The LIDT fluence for the N2 sample was found to be proportional to PRR. On the other hand, the N1 sample demonstrated the opposite—the LIDT fluence was inversely proportional to PRR. Finally, both the N1 sample and N2 sample showed a decrease in the LIDT peak intensity when the PRR was increased. It has been shown that an order of magnitude decrease in the dislocation concentration inside the ZGP crystal leads to the increase in the LIDT fluence by more than three times.

Our experiments have shown that the growth conditions of a ZGP single crystal that was used to make samples N2 and N3 are more optimal for achieving high LIDTs when pumped at ~2.1 μm by 18–45 nanosecond pulses at the repetition rate of 10–40 kHz. It seems that the crystal growth conditions that utilize the Bridgman method in the vertical direction can be applied by other manufacturers to reduce structural defects of ZGP single crystals.

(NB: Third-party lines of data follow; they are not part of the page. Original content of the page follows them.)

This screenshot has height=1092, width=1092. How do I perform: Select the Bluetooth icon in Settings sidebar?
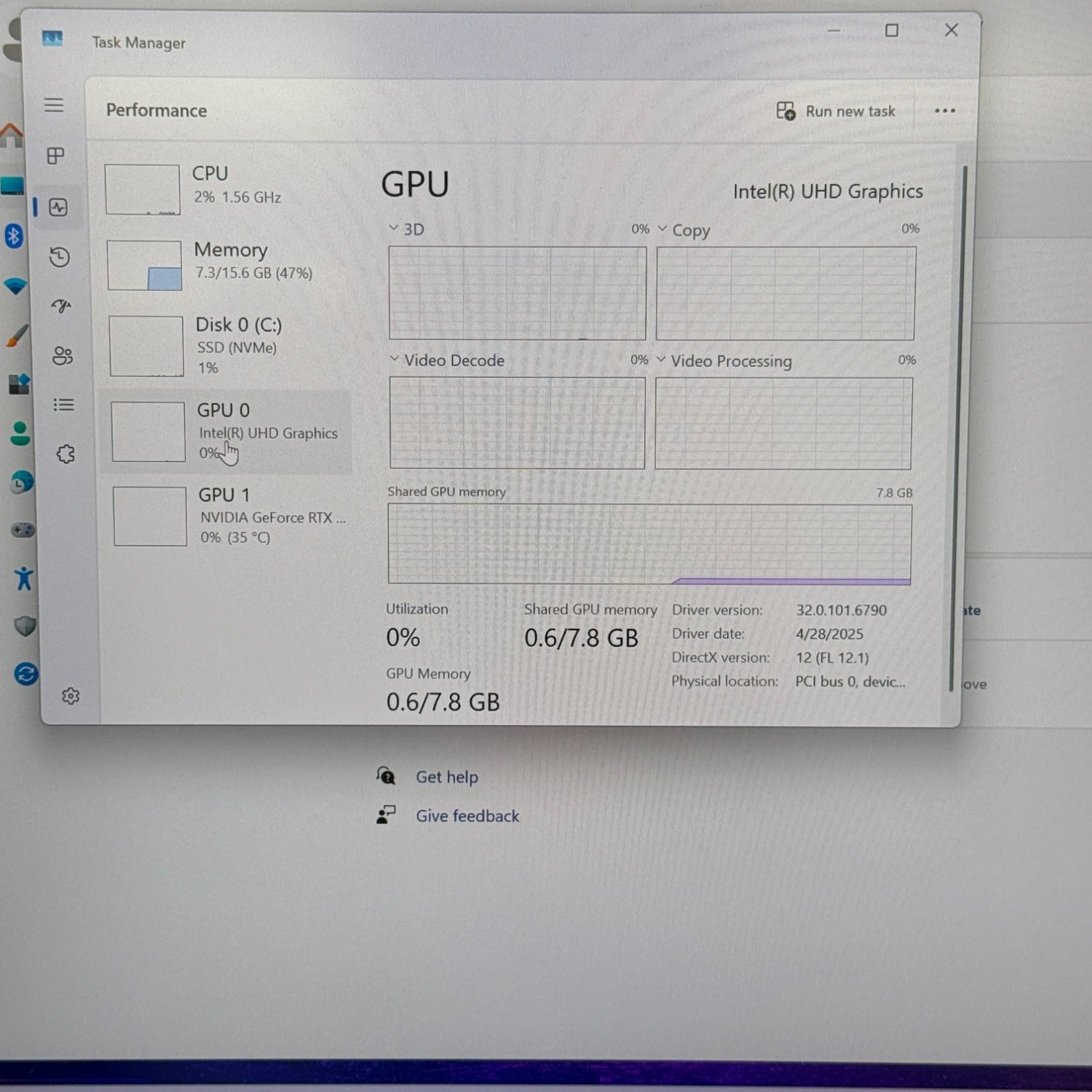(15, 237)
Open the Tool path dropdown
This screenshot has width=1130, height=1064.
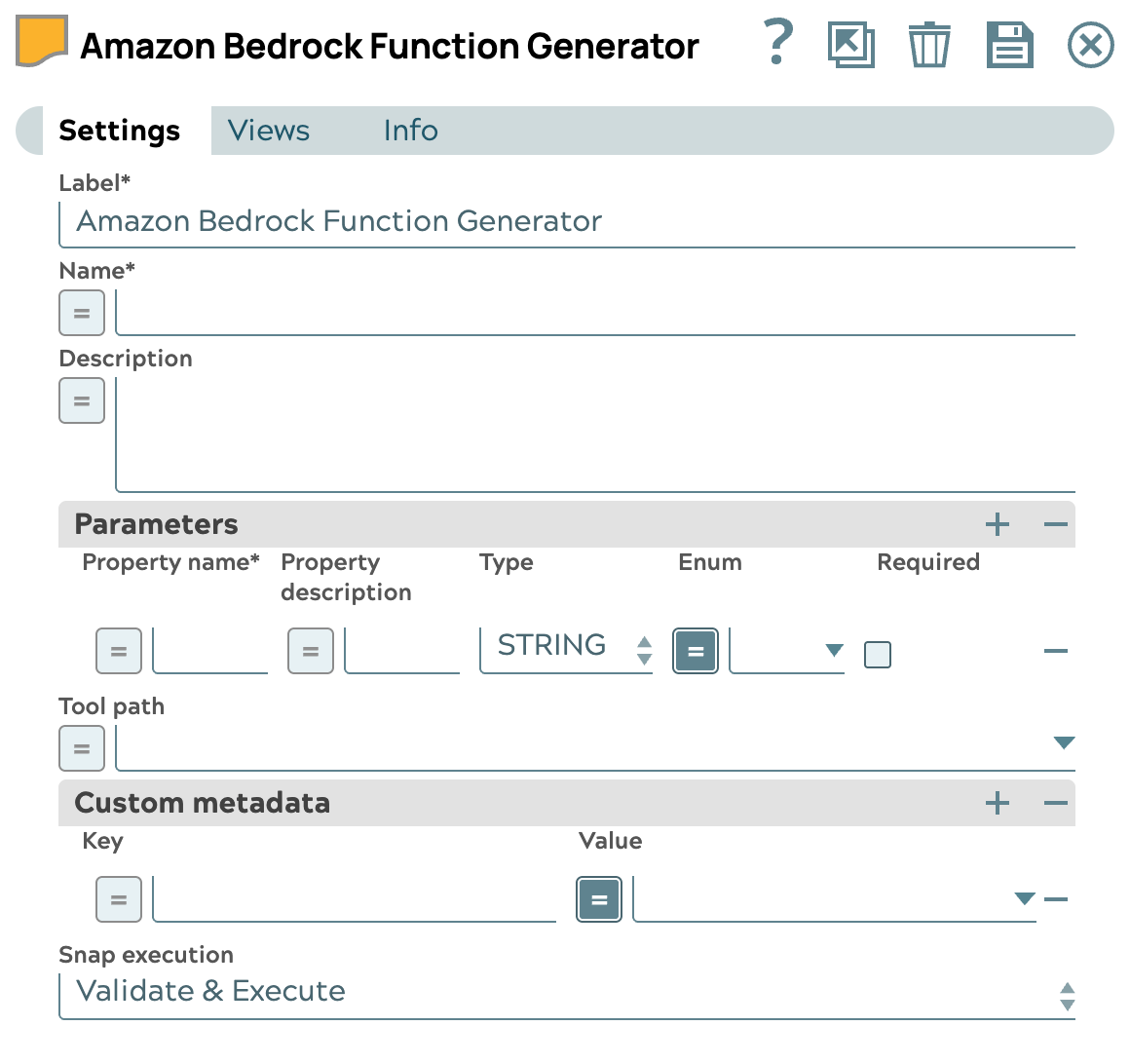[x=1065, y=742]
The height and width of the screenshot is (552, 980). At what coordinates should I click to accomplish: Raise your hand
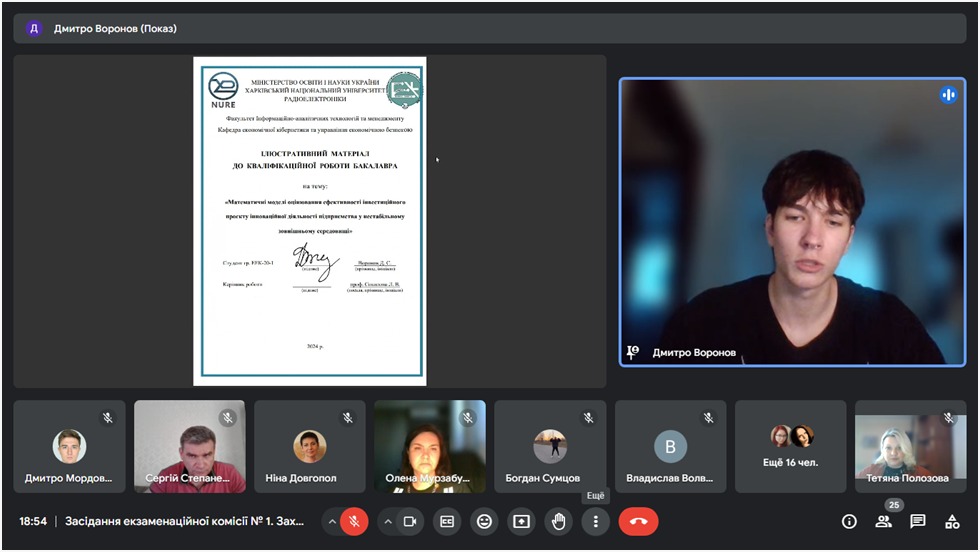click(x=558, y=521)

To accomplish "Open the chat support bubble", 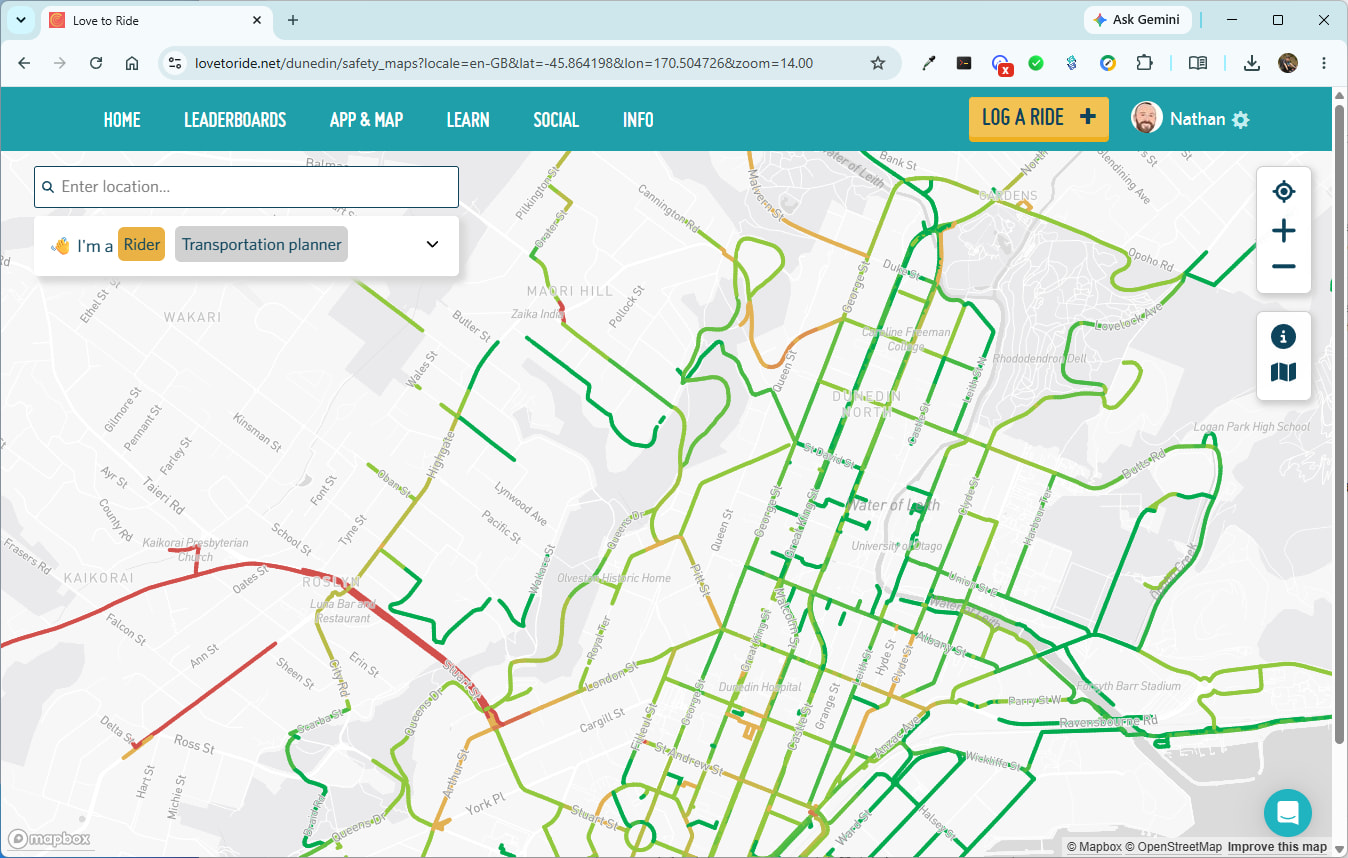I will (1287, 813).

The applicability of such conditions for the growth of ZGP using the horizontal Bridgman method requires further evaluation. The obtained results cannot be automatically generalized for characterizing the LIDT of ZGP with other parameters of laser radiation (wavelength, pulse duration, pulse repetition rate) since the physical mechanisms leading to the optical damage of a single crystal can also vary. Current research has been carried out to determine the conditions of the LIDT, which is the main limiting factor for further increasing the frequency and energy characteristics of OPOs based on a ZGP single crystal that operates in the wavelength range of 3.5–5 microns. The obtained results indicate that a preferable growth mode has been revealed in terms of reducing the concentration of dislocations of the ZGP crystal lattice, which critically affect the LIDT.

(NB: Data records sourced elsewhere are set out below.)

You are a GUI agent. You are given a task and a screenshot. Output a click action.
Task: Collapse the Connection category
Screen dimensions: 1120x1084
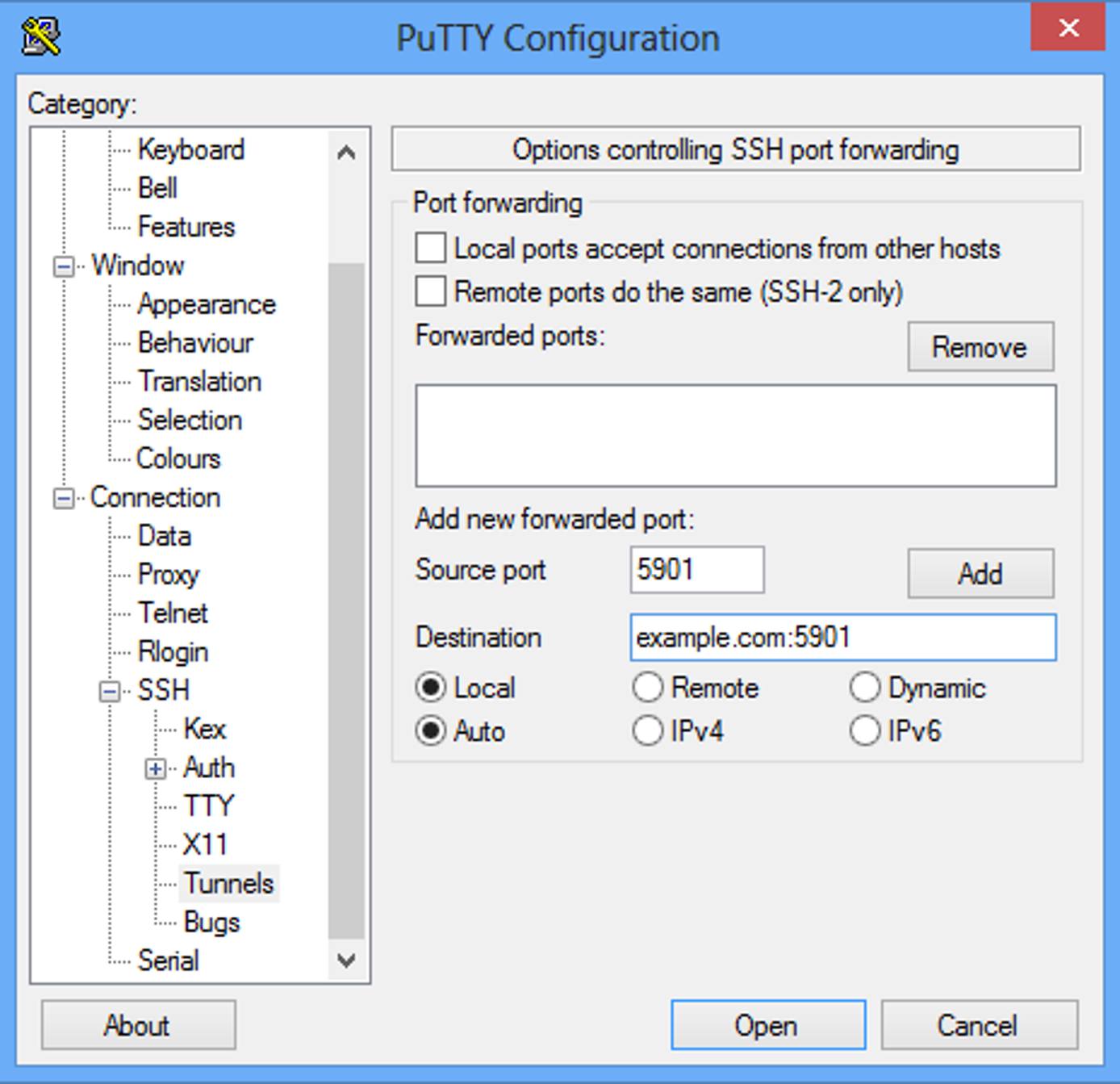point(62,498)
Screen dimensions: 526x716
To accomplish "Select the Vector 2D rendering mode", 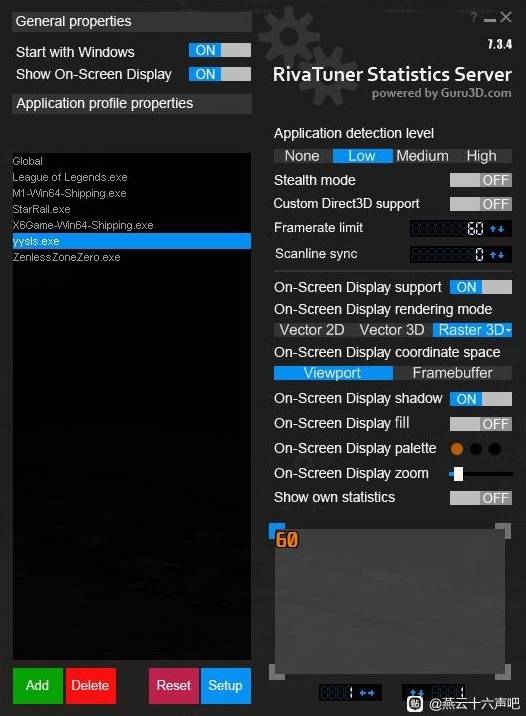I will pyautogui.click(x=312, y=330).
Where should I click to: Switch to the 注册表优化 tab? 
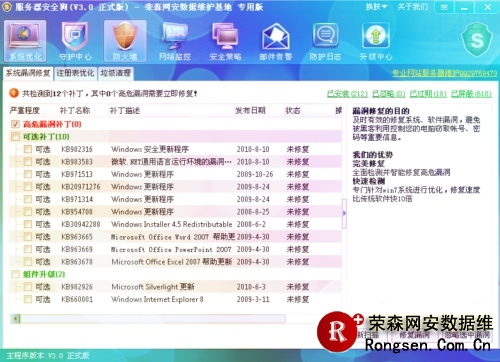click(x=75, y=73)
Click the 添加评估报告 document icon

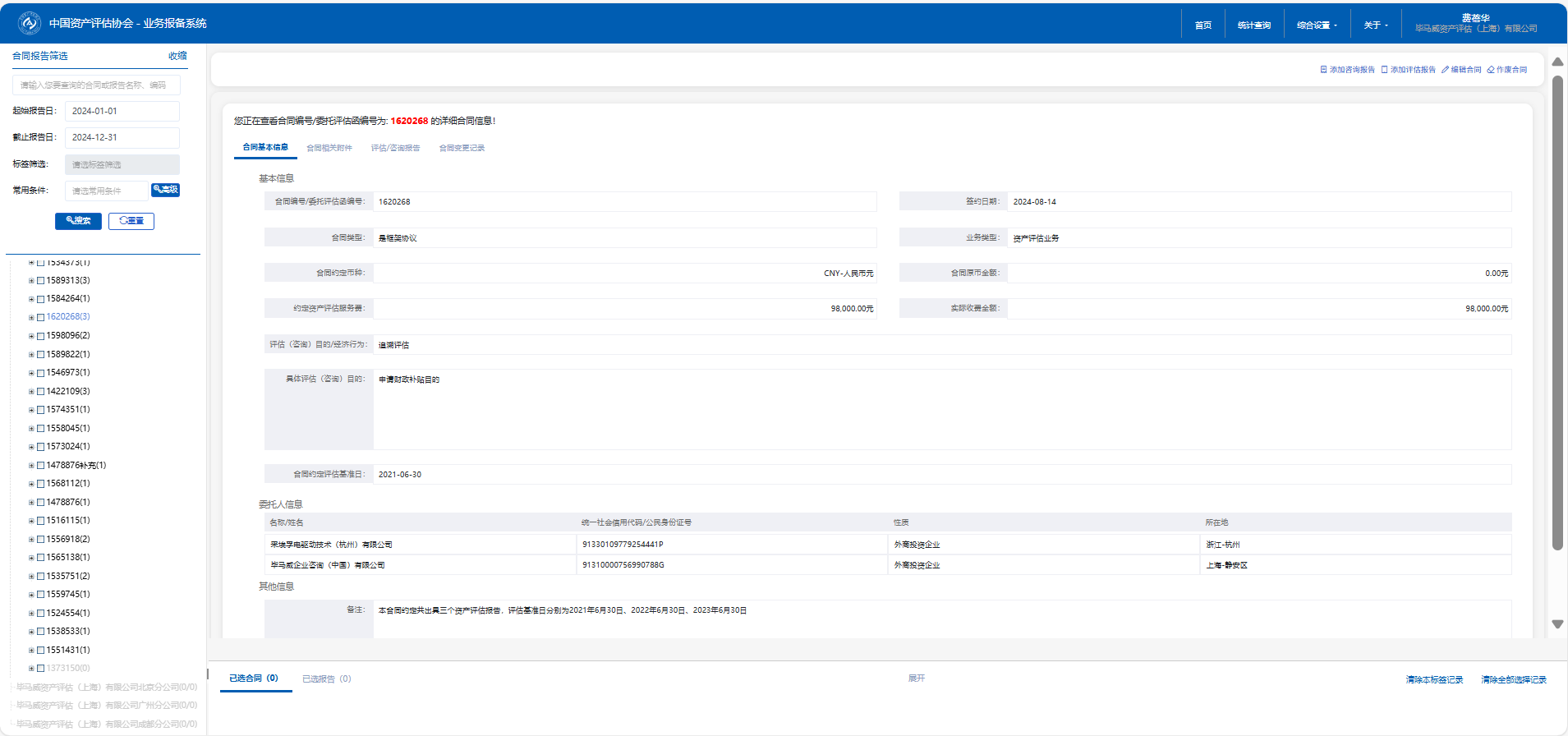click(x=1384, y=70)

The research results presented in this paper, which confirm our recent results [11,12,13], indicate that it is the concentration of dislocations that has a significant effect on the LIDT of ZGP crystals grown with a small number of impurities. The results obtained serve as information for improvement of ZGP crystal growth methods to further increase the LIDT. Further studies are needed to clarify the breakdown mechanism of ZGP crystals.

We believe that our findings can be applied to some extent to other nonlinear crystals. Specifically, it appears necessary to evaluate not only the quality of crystal polishing and deposited antireflection coatings, but also the defect structure of the crystal itself, which will possibly allow to increase its LIDT.